A Different Kind Of Book - Cookbooks!

I have a confession to make: I'm addicted to cookbooks.

"Who isn't?" you may ask. They're so colouiful and mouthwatering to look at.  But you're never going to make all those recipes, unless you're that lady who cooked her way through Julia Child's book and blogged about it...

Well, yes, all that's true. My sister has gotten rid of all her cookbooks and now finds any recipes she wants on-line. Actually, she admits to an addiction to recipe blogs.

I see her point. It saves space in the cupboard and it's true you're never going to cook all those things. I mean - red braised duck with plums? Quail stuffed with this or that? (I won't even EAT quail - a schoolfriend of mine used to keep them as pets).

But when I find a recipe I like, I make it and type it up on my computer, so I have them all in one file and can look up favourites without having to hunt it up.

And meanwhile, while going on-line is fine for a specific recipe you want, how you you get ideas from it?

Right now, I'm drooling over a Women's Weekly Christmas cookbook and a Good Taste magazine with Christmas recipes in it. Christmas isn't actually my holiday, but there is plenty in there you can use any time.

Last year I made chocolates for gifts, using moulds I bought in a convenient el cheapo homewares shop. I experimented and didn't use either cookbooks or on-line help. This time, I'm playing with truffles. I admit I got some recipes for those on-line - good heavens, just type "chocolate truffle recipe" into Google and you get 1,350,000 hits and it's everything from the elegant ganache-based ones you have after your dinner party to the condensed milk ones suitable for kids to make (and very nice indeed - just so you know, my students made and sold enough truffles to make $65 in profit as their donation to Greenpeace).



But can you really wade your way through that many recipes?

It took a hard-copy book to suggest something that hadn't occurred to me: why not make a chocolate coating for your truffles? I'm going to try that this weekend. It warned not to make the coating too hot or risk melting the truffles. I'll let you know how it works out.

The home economics teacher at my first school swore by the Women's Weekly cookbooks. They have recipes even kids can make, under supervision, among the adult ones. They're well laid out. They have a good glossary at the back, explaining some of the more unusual ingredients.

This one that I'm drooling over (I really must try some of the ice cream recipes) actually tells you not to worry if you don't have the exact amount of, say, cream - one carton this size will do - saving you buying two cartons and wondering what to do with the rest, a real problem for me; I still have a packet of cardamom I bought a while back for one recipe with "two teaspoons of cardamom". I don't have an ice cream maker, so it was nice to find a cookbook that says, "If you don't have an ice cream maker, here's what to do instead."
* * * *
# REQUIREMENT A
Answer these from the cookbook post:
(i) Why won't the writer eat quail?
(ii) How much profit did the writer's students make selling truffles?
(iii) What do the Women's Weekly cookbooks have at the back?
The cookbook post and the rows after it have unrelated origins.

# PROVIDED ENTRIES
* * * *
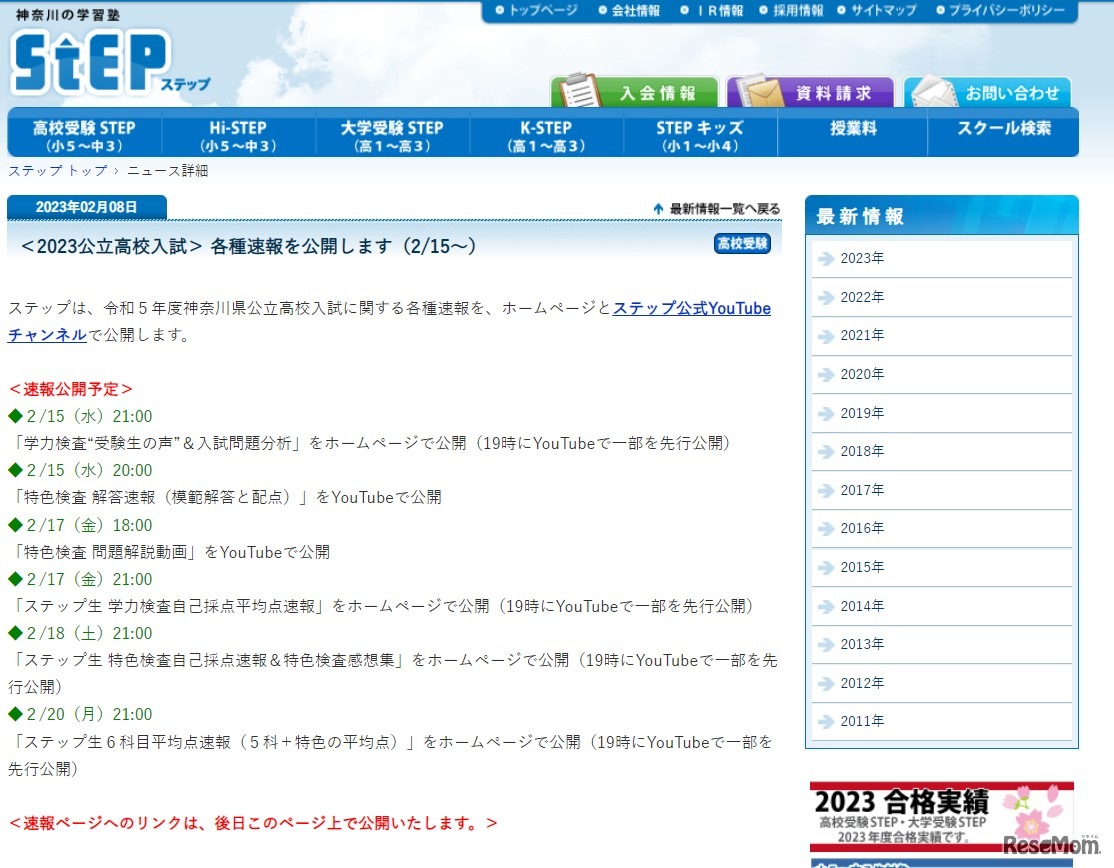Click up-arrow 最新情報一覧へ戻る link
This screenshot has width=1114, height=868.
point(716,208)
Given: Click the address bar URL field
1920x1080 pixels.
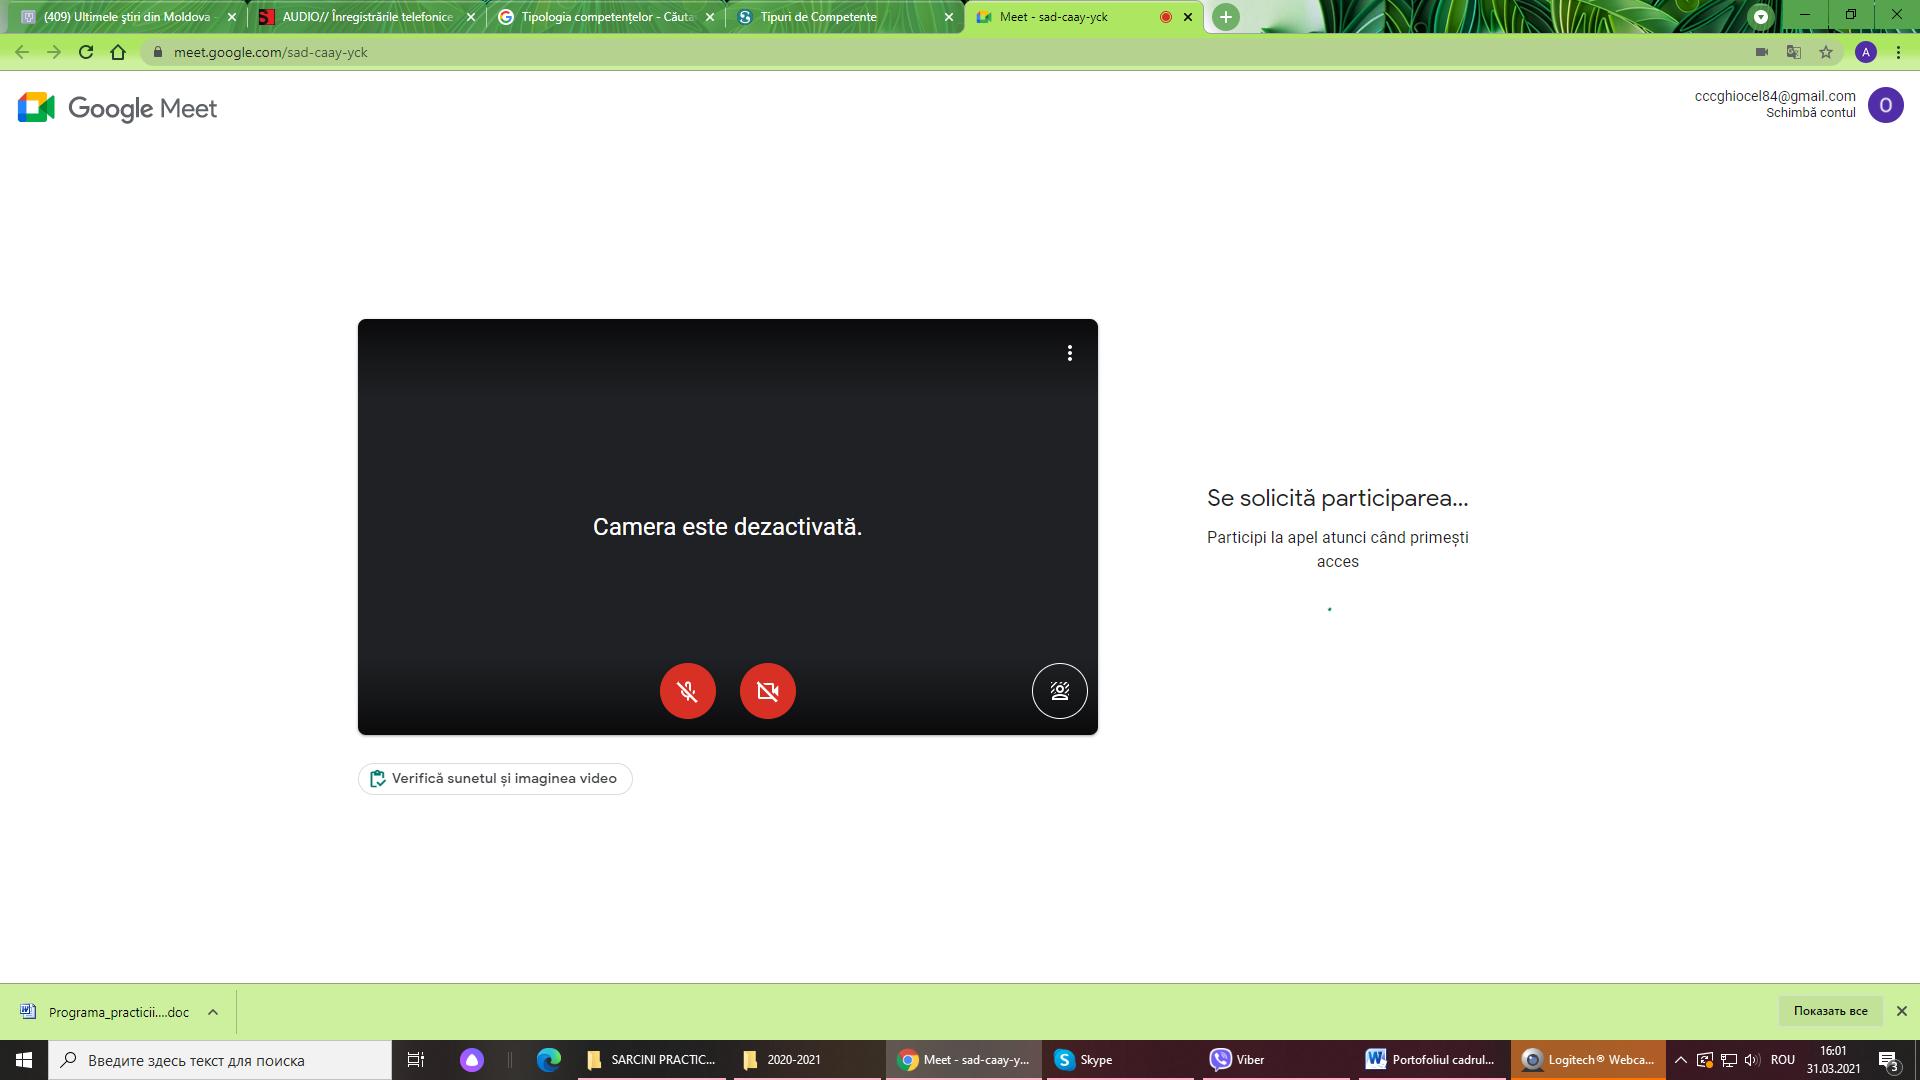Looking at the screenshot, I should pyautogui.click(x=950, y=52).
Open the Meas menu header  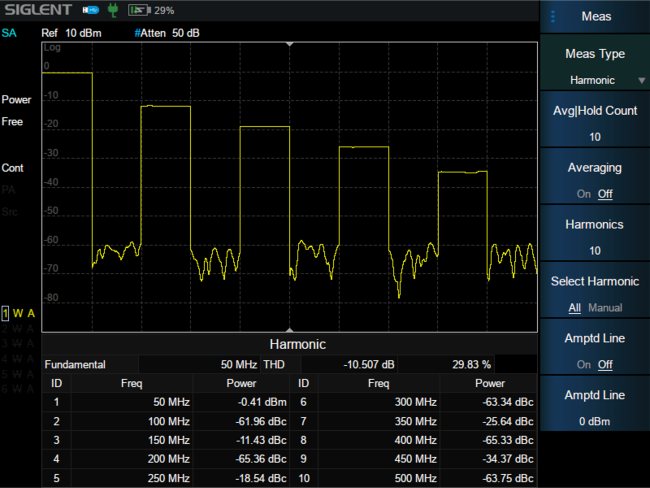pos(597,16)
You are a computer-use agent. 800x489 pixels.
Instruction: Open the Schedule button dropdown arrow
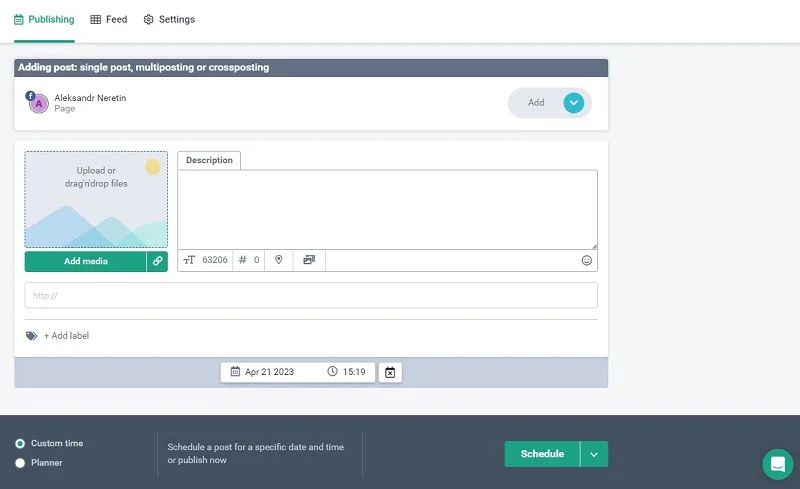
* * * *
# REQUIREMENT B
Please convert the part of the rows that opens with the line containing "You are a computer-use agent. 800x489 pixels." and runs through the end of the rows into a JSON list of strings, one per line, skipping blank lines and leaving the pictures out.

# TASK ANSWER A
(i) A schoolfriend of the writer used to keep quail as pets.
(ii) $65, which went to Greenpeace as their donation.
(iii) A good glossary that explains some of the more unusual ingredients.

# TASK ANSWER B
[
  "You are a computer-use agent. 800x489 pixels.",
  "Instruction: Open the Schedule button dropdown arrow"
]